Graduation Year

2014

Document Type

Thesis

Degree

M.S.E.S.

Degree Granting Department

Civil and Environmental Engineering

Major Professor

James Mihelcic, Ph.D.

Co-Major Professor

Ricardo Izurieta, M.D., Dr.PH.

Committee Member

Qiong Zhang, Ph.D.

Keywords

ammonia, biosolids, ecological sanitation, resource recovery, Soil-transmitted helminths, urea

Abstract

The United Nations Millennium Development Goals have prioritized improving access to sanitation, but unfortunately about a third of the global population is still without an improved sanitation source and one billion still practice open defecation. Lack of access to adequate and safe sanitation means the proliferation of dangerous pathogens in the environment, especially soil-transmitted helminths (STHs). In the Bocas del Toro Province of Panama (and similar locations in the world), composting latrines have been built in many of the indigenous communities in the area. They are a form of dry or ecological sanitation and are designed to produce an end product that can be used as a soil amendment for agricultural purposes. The issue is that many of these latrines are not working as designed and do not go through the composting process. Instead, they may act as incubators for harmful pathogens, such as Ascaris lumbricoides (roundworm).

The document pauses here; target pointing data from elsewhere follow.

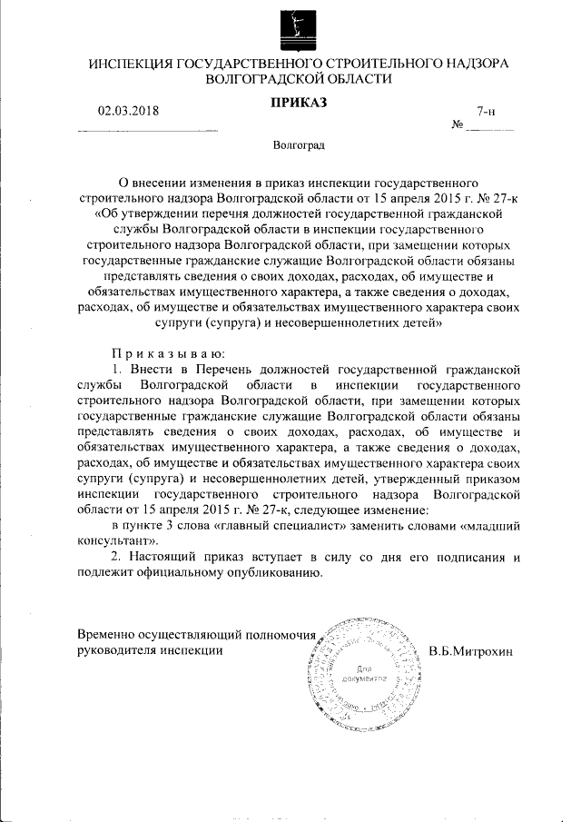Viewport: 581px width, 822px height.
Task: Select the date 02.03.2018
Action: pyautogui.click(x=128, y=112)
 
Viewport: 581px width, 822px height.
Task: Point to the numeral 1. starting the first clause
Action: pyautogui.click(x=116, y=370)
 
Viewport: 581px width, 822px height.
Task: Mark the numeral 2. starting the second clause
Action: pyautogui.click(x=116, y=557)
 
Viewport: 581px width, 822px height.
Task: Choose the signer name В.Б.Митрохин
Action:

This research 1) provides an extensive literature review of the health situation of Panama, focusing on indigenous populations; soil-transmitted helminths and helminthiasis; Ascaris lumbricoides and its implications for wastewater reuse and land application of biosolids/sewage sludge; and inactivation of Ascaris in composting latrines; and 2) develops and proposes an experimental plan, with field-based methods, to assess the inactivation of Ascaris, by urea and solar heat (increased temperature), in composting latrines in Panama. Various experiments have been conducted in the laboratory using urea and increased temperature to inactive Ascaris; however few have been carried out in dry toilet technologies in the field. The contribution of this thesis is the field-based experimental design developed for inactivating Ascaris in composting latrines. The methods build upon previous research carried out both in the laboratory and in the field.